Du bist als "Notfallsanitäter - Bergrettung" tätig - das ist Retten - wenn du Hoffnung für andere hast, wieso nicht für dich selbst?
Jemand, der sich selbst als nicht rettbar sieht, kann doch nicht andere retten wollen.
Woher schöpfst die Motivation anderen gegenüber, die du für dich selbst nicht aufbringen kannst?
1 Antwort
Das klingt erstmal widersprüchlich, aber für mich fühlt es sich gar nicht so an.
Wenn ich im Einsatz bin, geht es nicht um mich, sondern um den Menschen vor mir. Da habe ich eine klare Aufgabe, Verantwortung und ein Ziel, das ich erreichen kann. Das gibt mir Struktur und Sinn, auch wenn ich für mein eigenes Leben manchmal keinen sehe.

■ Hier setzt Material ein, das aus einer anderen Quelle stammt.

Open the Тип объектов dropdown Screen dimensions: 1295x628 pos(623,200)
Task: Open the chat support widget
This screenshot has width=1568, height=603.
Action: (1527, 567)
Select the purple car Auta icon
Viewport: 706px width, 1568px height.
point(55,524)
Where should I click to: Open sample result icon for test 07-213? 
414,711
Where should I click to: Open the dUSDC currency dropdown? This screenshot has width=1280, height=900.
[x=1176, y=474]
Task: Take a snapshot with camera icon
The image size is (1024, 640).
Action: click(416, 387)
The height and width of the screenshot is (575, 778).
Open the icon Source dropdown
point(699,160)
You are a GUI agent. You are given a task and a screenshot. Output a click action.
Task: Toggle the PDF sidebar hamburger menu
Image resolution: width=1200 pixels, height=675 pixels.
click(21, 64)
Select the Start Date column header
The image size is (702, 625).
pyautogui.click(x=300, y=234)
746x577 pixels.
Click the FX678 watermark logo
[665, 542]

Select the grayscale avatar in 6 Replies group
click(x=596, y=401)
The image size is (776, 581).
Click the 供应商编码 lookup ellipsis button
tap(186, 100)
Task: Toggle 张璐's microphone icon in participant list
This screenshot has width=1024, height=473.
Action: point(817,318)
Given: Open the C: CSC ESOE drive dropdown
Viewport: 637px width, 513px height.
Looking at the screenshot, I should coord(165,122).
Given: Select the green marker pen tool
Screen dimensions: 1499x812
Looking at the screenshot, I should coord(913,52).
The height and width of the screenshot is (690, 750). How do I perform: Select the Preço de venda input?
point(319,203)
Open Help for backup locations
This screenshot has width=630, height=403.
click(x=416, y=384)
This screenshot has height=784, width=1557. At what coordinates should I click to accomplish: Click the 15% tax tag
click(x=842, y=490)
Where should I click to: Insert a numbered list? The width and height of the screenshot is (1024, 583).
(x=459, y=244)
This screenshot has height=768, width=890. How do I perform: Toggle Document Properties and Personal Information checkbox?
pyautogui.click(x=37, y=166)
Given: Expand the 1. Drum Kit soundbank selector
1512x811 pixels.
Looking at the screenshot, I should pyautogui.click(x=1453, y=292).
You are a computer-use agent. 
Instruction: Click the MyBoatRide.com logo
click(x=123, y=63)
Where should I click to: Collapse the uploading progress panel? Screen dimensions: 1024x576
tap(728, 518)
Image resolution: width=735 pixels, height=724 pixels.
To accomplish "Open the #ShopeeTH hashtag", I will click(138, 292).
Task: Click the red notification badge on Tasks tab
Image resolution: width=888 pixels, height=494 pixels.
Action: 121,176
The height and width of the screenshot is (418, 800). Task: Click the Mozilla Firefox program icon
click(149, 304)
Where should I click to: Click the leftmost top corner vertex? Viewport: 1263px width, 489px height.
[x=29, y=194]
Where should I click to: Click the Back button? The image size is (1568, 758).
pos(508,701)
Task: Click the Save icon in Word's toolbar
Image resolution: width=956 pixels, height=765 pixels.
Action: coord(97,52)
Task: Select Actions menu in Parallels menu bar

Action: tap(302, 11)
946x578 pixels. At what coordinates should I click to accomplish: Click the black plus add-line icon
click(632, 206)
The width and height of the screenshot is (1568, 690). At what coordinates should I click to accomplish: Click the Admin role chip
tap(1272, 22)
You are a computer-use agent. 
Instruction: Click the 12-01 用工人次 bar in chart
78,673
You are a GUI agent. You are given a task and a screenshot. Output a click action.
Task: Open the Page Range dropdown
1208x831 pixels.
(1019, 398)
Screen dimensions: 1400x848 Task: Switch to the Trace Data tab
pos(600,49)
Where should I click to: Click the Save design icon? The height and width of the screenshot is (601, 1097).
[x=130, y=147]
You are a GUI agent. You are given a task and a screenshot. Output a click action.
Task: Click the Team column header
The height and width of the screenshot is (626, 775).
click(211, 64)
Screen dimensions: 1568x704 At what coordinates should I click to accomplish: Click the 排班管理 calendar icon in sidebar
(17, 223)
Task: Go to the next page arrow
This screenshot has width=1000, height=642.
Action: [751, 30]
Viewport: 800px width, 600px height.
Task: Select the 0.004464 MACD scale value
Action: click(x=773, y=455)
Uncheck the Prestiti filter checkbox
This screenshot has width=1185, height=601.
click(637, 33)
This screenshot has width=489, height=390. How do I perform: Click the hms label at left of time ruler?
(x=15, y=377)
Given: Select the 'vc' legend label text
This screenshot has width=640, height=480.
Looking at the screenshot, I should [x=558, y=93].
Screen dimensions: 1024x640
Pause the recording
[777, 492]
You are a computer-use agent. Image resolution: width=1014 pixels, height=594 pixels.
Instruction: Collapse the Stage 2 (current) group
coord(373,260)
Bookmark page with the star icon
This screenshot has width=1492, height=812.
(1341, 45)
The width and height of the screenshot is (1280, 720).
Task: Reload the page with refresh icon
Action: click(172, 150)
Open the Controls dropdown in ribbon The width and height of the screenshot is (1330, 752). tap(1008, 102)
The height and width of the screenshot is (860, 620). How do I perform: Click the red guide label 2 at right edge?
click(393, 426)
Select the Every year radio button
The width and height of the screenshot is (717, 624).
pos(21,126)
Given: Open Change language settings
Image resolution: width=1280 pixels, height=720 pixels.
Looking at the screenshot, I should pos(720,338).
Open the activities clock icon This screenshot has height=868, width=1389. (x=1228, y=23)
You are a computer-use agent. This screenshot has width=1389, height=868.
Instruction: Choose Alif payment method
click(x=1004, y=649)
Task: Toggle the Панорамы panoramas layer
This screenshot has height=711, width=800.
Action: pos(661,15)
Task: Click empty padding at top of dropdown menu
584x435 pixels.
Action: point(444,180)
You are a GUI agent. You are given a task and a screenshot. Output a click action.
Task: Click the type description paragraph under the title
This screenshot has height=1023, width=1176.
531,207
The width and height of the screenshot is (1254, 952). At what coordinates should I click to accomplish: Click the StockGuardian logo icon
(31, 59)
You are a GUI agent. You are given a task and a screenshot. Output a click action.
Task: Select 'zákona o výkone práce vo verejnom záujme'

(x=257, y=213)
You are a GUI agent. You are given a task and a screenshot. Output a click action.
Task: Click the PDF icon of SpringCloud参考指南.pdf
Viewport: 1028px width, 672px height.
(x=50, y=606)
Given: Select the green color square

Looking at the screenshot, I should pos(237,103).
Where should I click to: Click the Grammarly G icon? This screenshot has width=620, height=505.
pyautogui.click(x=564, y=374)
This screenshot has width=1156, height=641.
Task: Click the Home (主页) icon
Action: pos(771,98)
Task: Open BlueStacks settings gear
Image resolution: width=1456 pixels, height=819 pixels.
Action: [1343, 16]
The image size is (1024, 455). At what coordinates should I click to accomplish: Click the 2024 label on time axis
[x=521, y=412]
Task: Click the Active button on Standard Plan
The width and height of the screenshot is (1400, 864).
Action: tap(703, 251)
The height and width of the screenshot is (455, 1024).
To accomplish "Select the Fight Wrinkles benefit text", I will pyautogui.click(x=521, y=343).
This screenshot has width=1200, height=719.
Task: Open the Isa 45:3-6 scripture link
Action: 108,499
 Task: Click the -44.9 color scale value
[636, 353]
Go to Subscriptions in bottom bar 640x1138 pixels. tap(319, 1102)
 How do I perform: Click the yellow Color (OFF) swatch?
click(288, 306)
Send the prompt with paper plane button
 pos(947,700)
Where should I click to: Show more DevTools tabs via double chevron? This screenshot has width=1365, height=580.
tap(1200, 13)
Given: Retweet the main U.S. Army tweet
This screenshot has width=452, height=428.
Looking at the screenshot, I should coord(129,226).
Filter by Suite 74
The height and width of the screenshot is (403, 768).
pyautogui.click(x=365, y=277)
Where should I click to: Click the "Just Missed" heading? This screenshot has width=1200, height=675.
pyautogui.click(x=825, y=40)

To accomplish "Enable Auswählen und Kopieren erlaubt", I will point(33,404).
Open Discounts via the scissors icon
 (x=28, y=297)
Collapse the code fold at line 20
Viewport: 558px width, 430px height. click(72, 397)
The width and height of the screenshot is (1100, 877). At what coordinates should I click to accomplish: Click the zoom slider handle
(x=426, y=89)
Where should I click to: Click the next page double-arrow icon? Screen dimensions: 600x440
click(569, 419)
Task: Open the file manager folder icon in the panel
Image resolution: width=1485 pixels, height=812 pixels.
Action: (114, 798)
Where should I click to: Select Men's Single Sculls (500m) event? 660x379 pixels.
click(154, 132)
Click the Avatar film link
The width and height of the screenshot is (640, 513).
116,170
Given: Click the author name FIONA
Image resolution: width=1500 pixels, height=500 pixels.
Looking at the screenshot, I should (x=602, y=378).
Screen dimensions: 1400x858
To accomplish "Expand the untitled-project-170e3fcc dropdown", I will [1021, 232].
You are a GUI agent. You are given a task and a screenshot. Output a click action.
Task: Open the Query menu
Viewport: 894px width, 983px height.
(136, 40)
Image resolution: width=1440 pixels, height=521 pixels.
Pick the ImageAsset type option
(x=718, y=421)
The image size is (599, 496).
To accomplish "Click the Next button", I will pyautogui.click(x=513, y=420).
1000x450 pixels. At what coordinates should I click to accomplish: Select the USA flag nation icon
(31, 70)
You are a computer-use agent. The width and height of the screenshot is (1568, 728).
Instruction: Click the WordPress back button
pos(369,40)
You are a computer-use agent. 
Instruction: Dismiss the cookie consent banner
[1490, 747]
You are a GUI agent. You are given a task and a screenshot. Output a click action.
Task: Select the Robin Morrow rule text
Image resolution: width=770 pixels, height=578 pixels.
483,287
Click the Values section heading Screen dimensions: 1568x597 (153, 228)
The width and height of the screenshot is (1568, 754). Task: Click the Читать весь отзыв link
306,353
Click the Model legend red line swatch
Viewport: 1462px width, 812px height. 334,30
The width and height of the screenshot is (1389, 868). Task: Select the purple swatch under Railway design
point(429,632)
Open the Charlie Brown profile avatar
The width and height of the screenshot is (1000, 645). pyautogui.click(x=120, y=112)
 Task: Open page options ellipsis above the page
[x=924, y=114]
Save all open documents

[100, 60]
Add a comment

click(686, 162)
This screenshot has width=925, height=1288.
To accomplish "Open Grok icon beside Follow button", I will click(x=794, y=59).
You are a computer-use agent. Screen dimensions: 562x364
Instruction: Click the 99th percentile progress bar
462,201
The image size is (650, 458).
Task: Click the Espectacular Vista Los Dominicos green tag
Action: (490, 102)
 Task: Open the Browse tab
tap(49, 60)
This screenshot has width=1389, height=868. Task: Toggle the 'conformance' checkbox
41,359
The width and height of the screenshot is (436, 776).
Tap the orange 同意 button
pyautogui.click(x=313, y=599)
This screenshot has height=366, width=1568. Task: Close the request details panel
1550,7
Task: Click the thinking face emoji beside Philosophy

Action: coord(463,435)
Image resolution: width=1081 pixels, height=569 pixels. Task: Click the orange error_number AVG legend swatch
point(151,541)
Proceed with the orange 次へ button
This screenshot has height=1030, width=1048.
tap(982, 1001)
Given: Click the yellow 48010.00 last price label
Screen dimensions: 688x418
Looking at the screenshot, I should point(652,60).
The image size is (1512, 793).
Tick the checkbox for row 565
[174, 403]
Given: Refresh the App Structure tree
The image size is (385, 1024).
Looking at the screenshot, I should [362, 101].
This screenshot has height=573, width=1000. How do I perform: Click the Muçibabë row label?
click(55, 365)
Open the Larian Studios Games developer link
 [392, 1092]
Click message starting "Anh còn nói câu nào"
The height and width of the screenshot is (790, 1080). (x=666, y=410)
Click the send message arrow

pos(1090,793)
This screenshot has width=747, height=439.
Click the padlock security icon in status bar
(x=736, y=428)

Hoffnung für andere zu haben fällt mir viel leichter, weil ich nicht in ihrer Haut stecke.
Das bedeutet aber nicht, dass ich es nicht ernst meine: anderen zu helfen gibt mir auch etwas zurück, auch wenn es nicht meine eigenen Probleme „heilt“.
MAche die Tätigkeiten jeweils auch nur noch eingeschränkt.